Impact of mammographic screening and advanced cancer definition on the percentage of advanced-stage cancers in a steady-state breast screening programme in the Netherlands.

Autor: de Munck L; Department of Research and Development, Netherlands Comprehensive Cancer Organisation, Utrecht, The Netherlands. l.demunck@iknl.nl.; Department of Epidemiology, University of Groningen, University Medical Center Groningen, Groningen, The Netherlands. l.demunck@iknl.nl., Siesling S; Department of Research and Development, Netherlands Comprehensive Cancer Organisation, Utrecht, The Netherlands.; Department of Health Technology & Services Research, Technical Medical Centre, University of Twente, Enschede, The Netherlands., Fracheboud J; Department of Public Health, Erasmus MC, University Medical Center Rotterdam, Rotterdam, The Netherlands., den Heeten GJ; Dutch Expert Centre for Screening, Nijmegen, The Netherlands.; Department of Radiology, Amsterdam UMC, University of Amsterdam, Amsterdam, The Netherlands., Broeders MJM; Dutch Expert Centre for Screening, Nijmegen, The Netherlands.; Radboud Institute for Health Sciences, Radboud University Medical Center, Nijmegen, The Netherlands., de Bock GH; Department of Epidemiology, University of Groningen, University Medical Center Groningen, Groningen, The Netherlands.
Jazyk: angličtina
Zdroj: British journal of cancer [Br J Cancer] 2020 Sep; Vol. 123 (7), pp. 1191-1197. Date of Electronic Publication: 2020 Jul 09.
DOI: 10.1038/s41416-020-0968-6
Abstrakt: Background: To estimate the percentages of advanced-stage breast cancers (BCs) detected during the course of a steady-state screening programme when using different definitions of advanced BC.
Methods: Data of women aged 49-74 years, diagnosed with BC in 2006-2015, were selected from the Netherlands Cancer Registry and linked to the screening registry.

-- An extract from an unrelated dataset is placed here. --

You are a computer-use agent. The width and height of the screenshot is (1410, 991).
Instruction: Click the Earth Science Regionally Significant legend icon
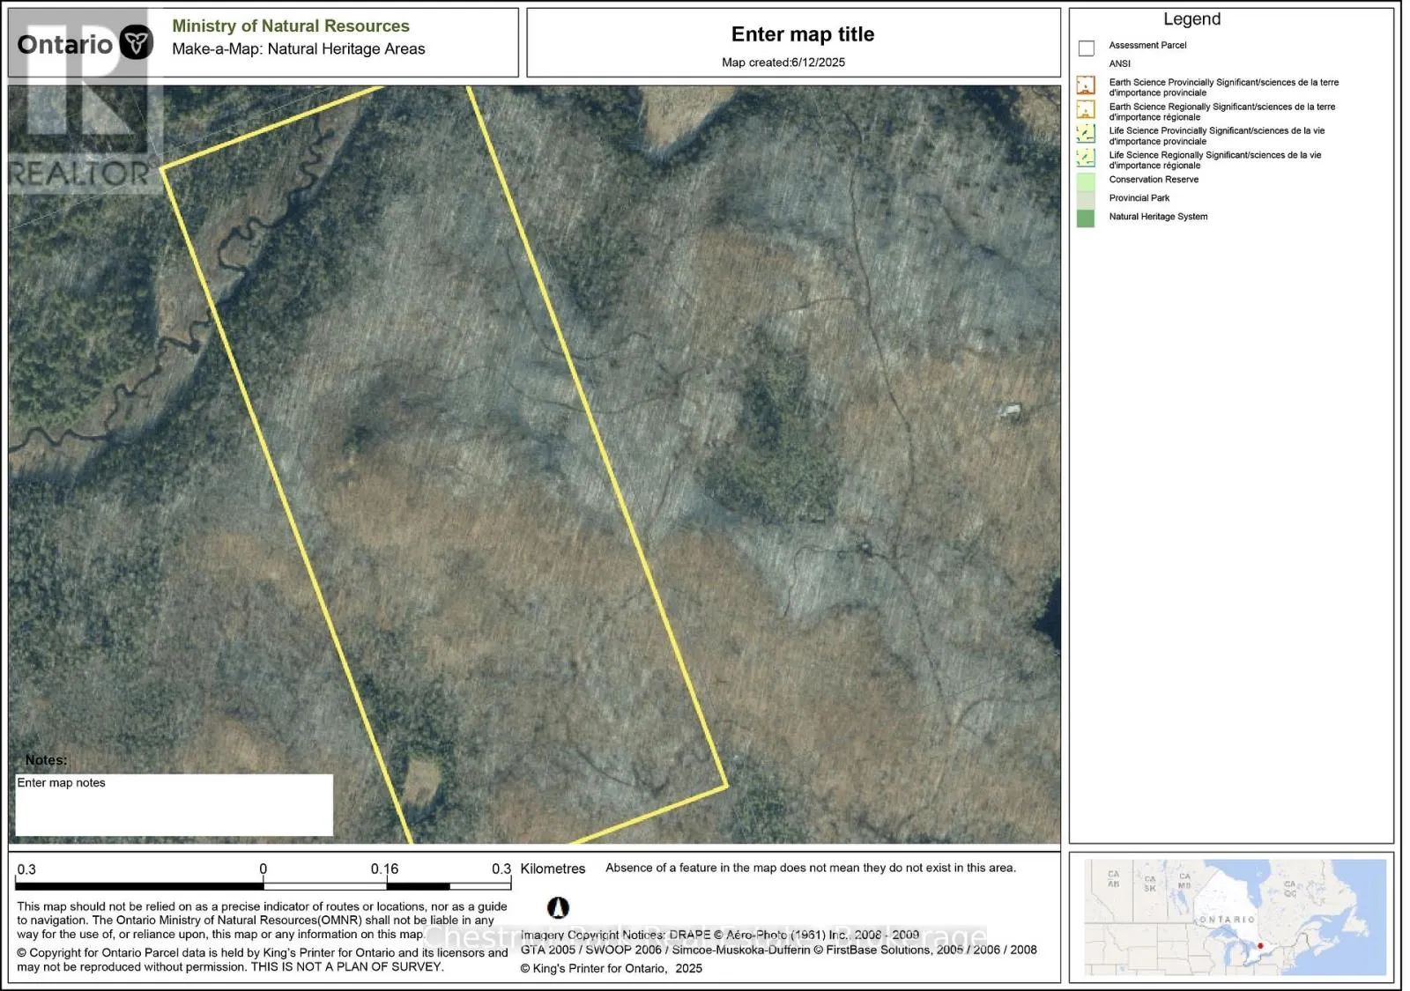pos(1086,109)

BCs were classified as screen-detected, interval or non-screened. Three definitions of advanced BC were used for comparison: TNM stage (III-IV), NM stage (N+ and/or M+) and T size (invasive tumour ≥15 mm). Analyses were performed assuming a 10% overdiagnosis rate. In sensitivity analyses, this assumption varied from 0 to 30%.
Results: We included 46,734 screen-detected, 17,362 interval and 24,189 non-screened BCs. By TNM stage, 4.9% of screen-detected BCs were advanced, compared with 19.4% and 22.8% of interval and non-screened BCs, respectively (p < 0.001). Applying the other definitions led to higher percentages of advanced BC being detected. Depending on the definition interval, non-screened BCs had a 2-5-times risk of being advanced.
Conclusion: Irrespective of the definition, screen-detected BCs were less frequently in the advanced stage. These findings provide evidence of a stage shift to early detection and support the potential of mammographic screening to reduce treatment-related burdens and the mortality associated with BC.